While there are many challenges a veterinary practice manager encounters, being young only exaggerates them. I came into a small animal practice where the previous manager had left after allegedly embezzling. With so many issues crying for attention, I decided the best place to start was with the staff.
Talking to the people
At the time I was a 23-year-old managing some staff members older than myself and with far more years’ experience in the veterinary industry. I learned quickly that managing and leading staff is tough. You can read a book and learn how to monitor a business and what steps to take to facilitate growth, but you can’t read a book to become a leader who encourages team members to grow themselves in their careers and help the practice to grow.
I started by talking to and observing team members to find out who was there for the right reasons and who had to go. I wanted to know what motivated them, what encouraged them in their jobs and how they best handled constructive criticism.
Making matters a little difficult was the fact that the practice owners and staff had crossed the friendship boundary so much. So I was careful and took an individualized approach, creating an atmosphere of two-way communication. I listened to the staff and incorporated them into decisions. That has become my most successful motivational tool.
Managing very different partners
I think I’ve been fortunate to have two very different personalities in the two practice owners. Thinking along Myers-Briggs Type Indicator lines, one is a Thinker and one is a Feeler. The thinker is also a great financial mind, so he provides a wonderful nonclinical perspective. The feeler is our veterinarian with a huge heart and enough compassion to fill the clinic.

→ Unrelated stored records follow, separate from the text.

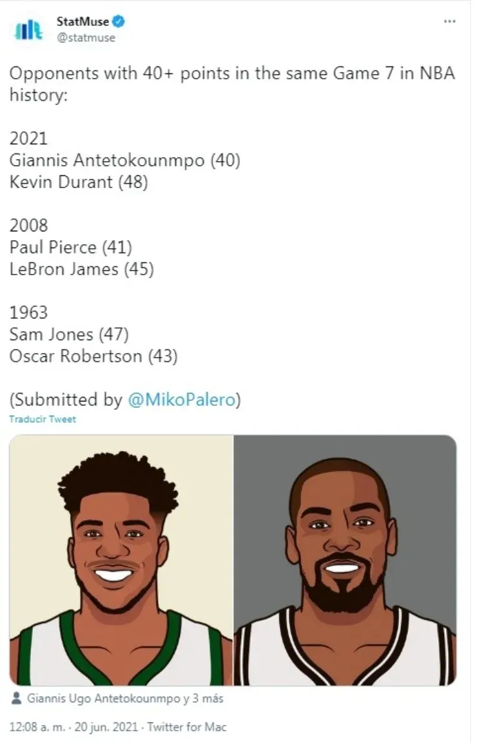
Task: Click the @statmuse handle
Action: click(x=86, y=37)
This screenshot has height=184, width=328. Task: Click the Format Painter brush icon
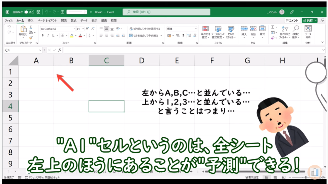click(31, 38)
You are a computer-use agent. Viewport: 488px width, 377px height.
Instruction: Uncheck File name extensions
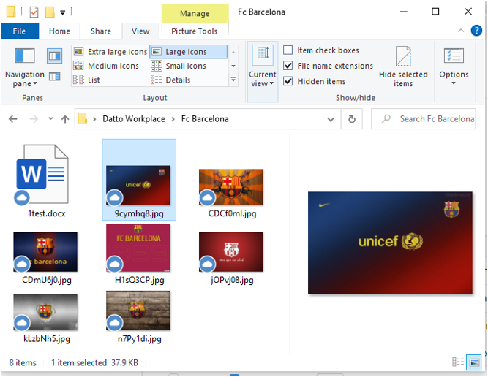click(x=288, y=66)
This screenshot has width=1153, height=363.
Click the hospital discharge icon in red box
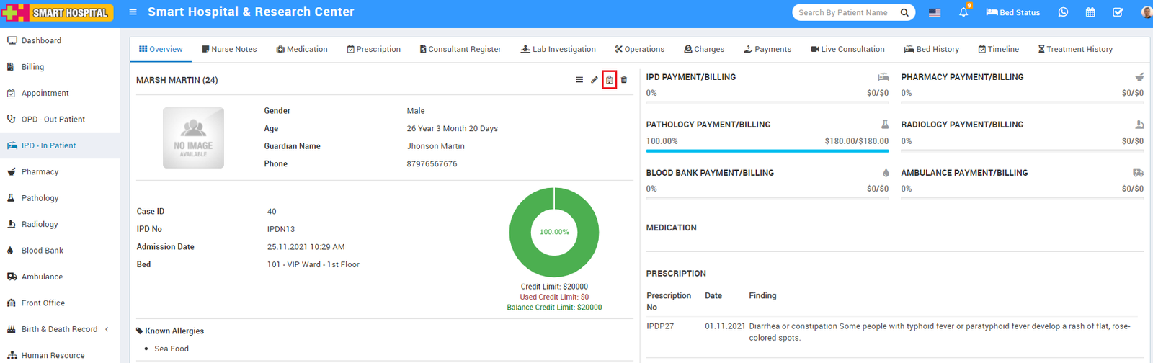click(x=610, y=80)
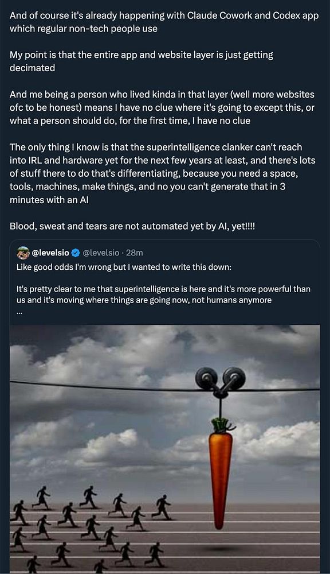Click the 'My point is that' paragraph

(141, 61)
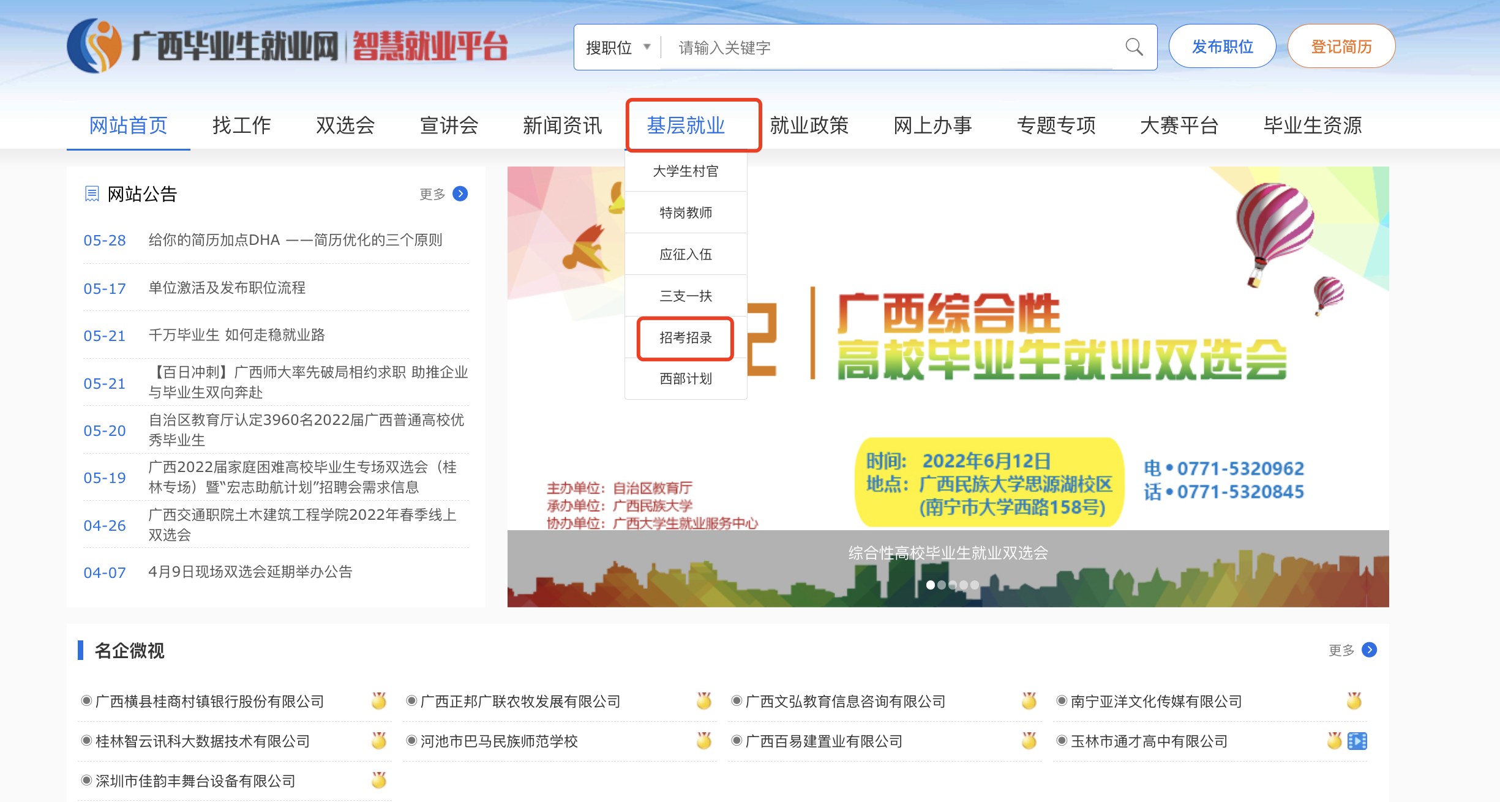Screen dimensions: 1500x802
Task: Open the 搜职位 search type dropdown
Action: 618,47
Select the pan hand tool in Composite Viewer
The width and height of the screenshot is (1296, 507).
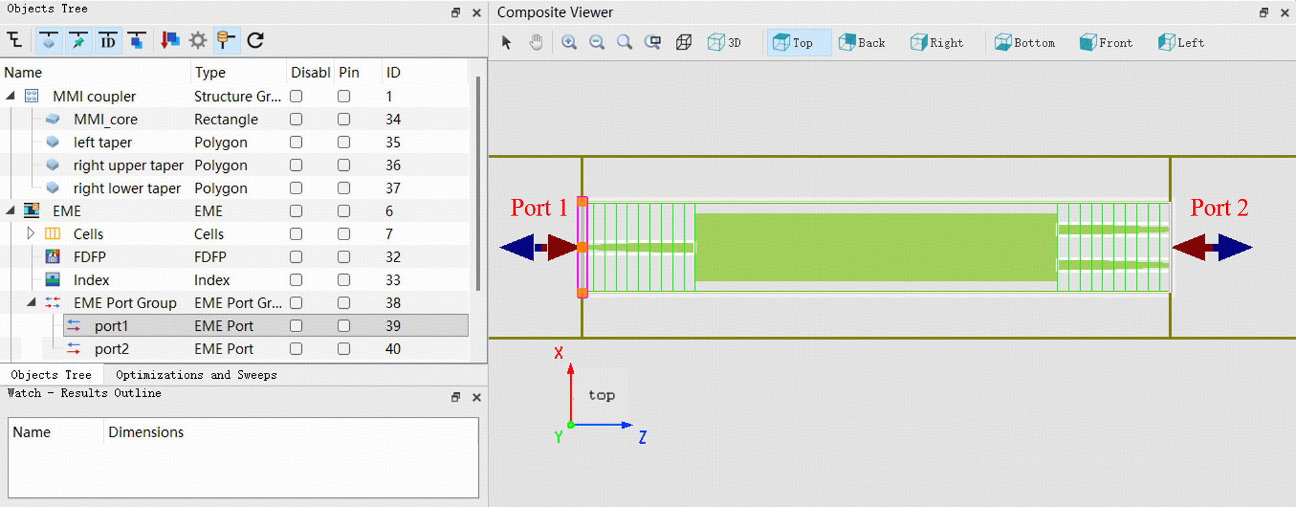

At first, having two different perspectives in management was frustrating, until I realized that by taking into account both perspectives earned dividends for us. For instance, my thinker didn’t understand everything that goes into managing clients and staff. The feeler doesn’t understand why I send out those crazy reports once a month that get her in trouble with her partner because it details how much we’re giving away during appointments. I put them both together: I implemented a discount bonus initiative for the doctor, rewarding herself for not giving away products and services. That satisfied both owners and the bottom line.
I’m still young, and I know I continue to grow within the industry. I just love the chance I have to share my knowledge and help others grow and accomplish their goals along with me.